TableForge started as a small internal script.

I was working on a budgeting product that depended on bank and mobile money statements. The only way to get historical data was through PDF exports. Every bank. Every wallet. Every format — different.

At first, I assumed this was a solved problem.

It wasn’t.

The First Attempt

The initial approach was straightforward:

Extract text from the PDF
Split lines
Guess columns based on spacing
Export to CSV

It worked — until it didn’t.

A single document change would break everything:

A longer description pushed amounts into the next column
Headers repeated halfway down the page
Transactions wrapped onto two lines
Totals appeared where rows were expected

Worse, some failures were silent.
The spreadsheet looked right, but values were shifted.

That was unacceptable.

The Real Problem

The mistake wasn’t the code.

The mistake was treating PDFs like structured data.

PDFs don’t contain rows and columns. They contain positioned text. What looks like a table to a human is just coordinates and font metrics to a machine.

Once I accepted that, the problem became clearer: you can’t reliably convert a PDF unless you understand its visual structure first.

Rebuilding the Pipeline

Instead of optimizing for speed, I rebuilt the pipeline for correctness.

The new approach:

Extract raw text with positional data
Group text into lines based on Y-axis proximity
Infer columns using consistent X-axis boundaries
Merge wrapped rows deliberately
Validate numeric columns before export

Each step was explicit and debuggable.

If something went wrong, I could see where it went wrong.

Why It Became TableForge

At some point, this stopped being a one-off solution.

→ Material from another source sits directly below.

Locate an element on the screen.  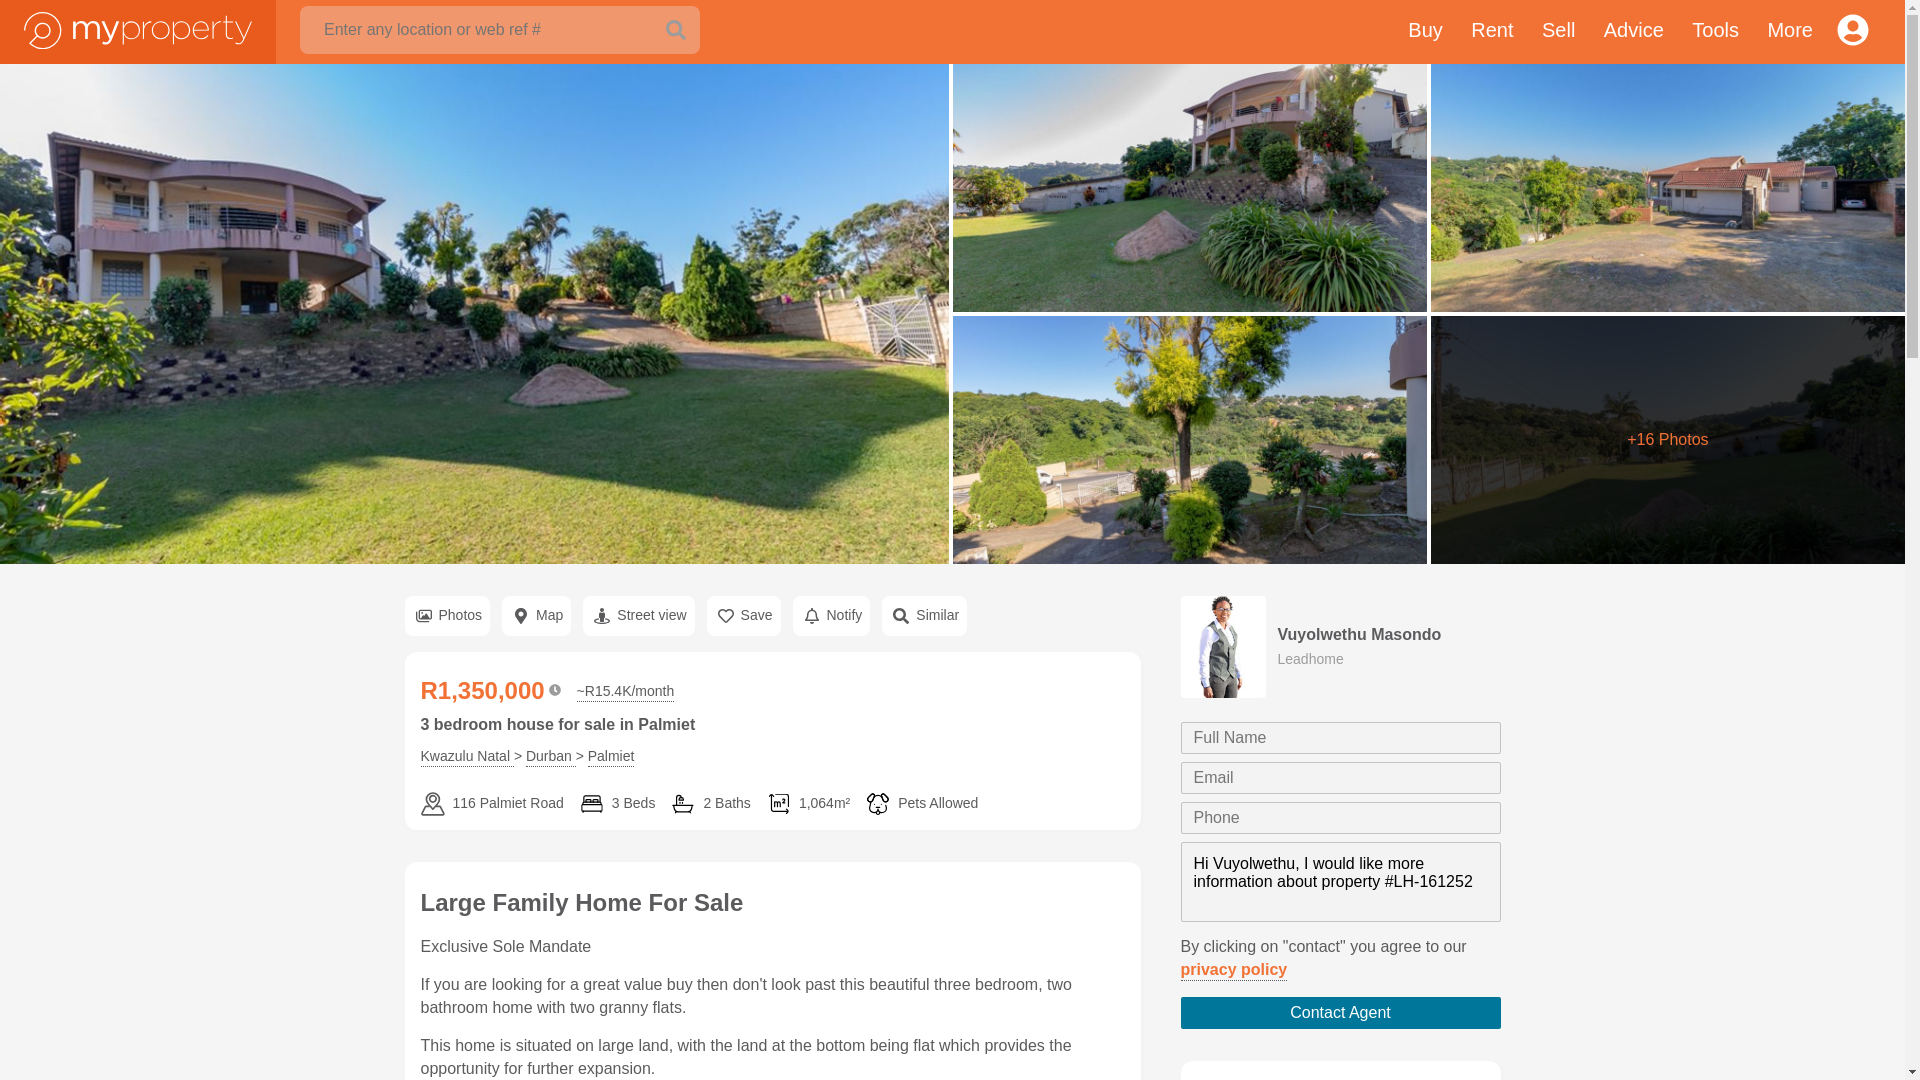
Advice is located at coordinates (1634, 32).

The same problems appeared again and again:

Different banks
Different layouts
Same failure modes

I extracted the logic into a reusable tool and named it TableForge — because the output needed to be shaped, not guessed.

The goal wasn’t perfect automation. The goal was repeatable, explainable results.

What Changed

With TableForge:

Failed conversions were obvious, not silent
Columns stayed aligned across pages
CSV and XLSX exports required little to no cleanup
Debugging took minutes instead of hours

More importantly, I trusted the output again.

What I Learned

PDF-to-table conversion is not a data problem — it’s a layout problem
“Mostly correct” is worse than visibly wrong
Deterministic parsing beats clever heuristics for financial data
Tooling should surface uncertainty, not hide it

TableForge exists because these lessons were learned the hard way.

Where It’s Used Now

TableForge now sits at the start of data pipelines:

Importing bank statements
Converting reports for analysis
Feeding downstream systems that expect clean spreadsheets

It’s not flashy. It’s reliable.

And that’s the point.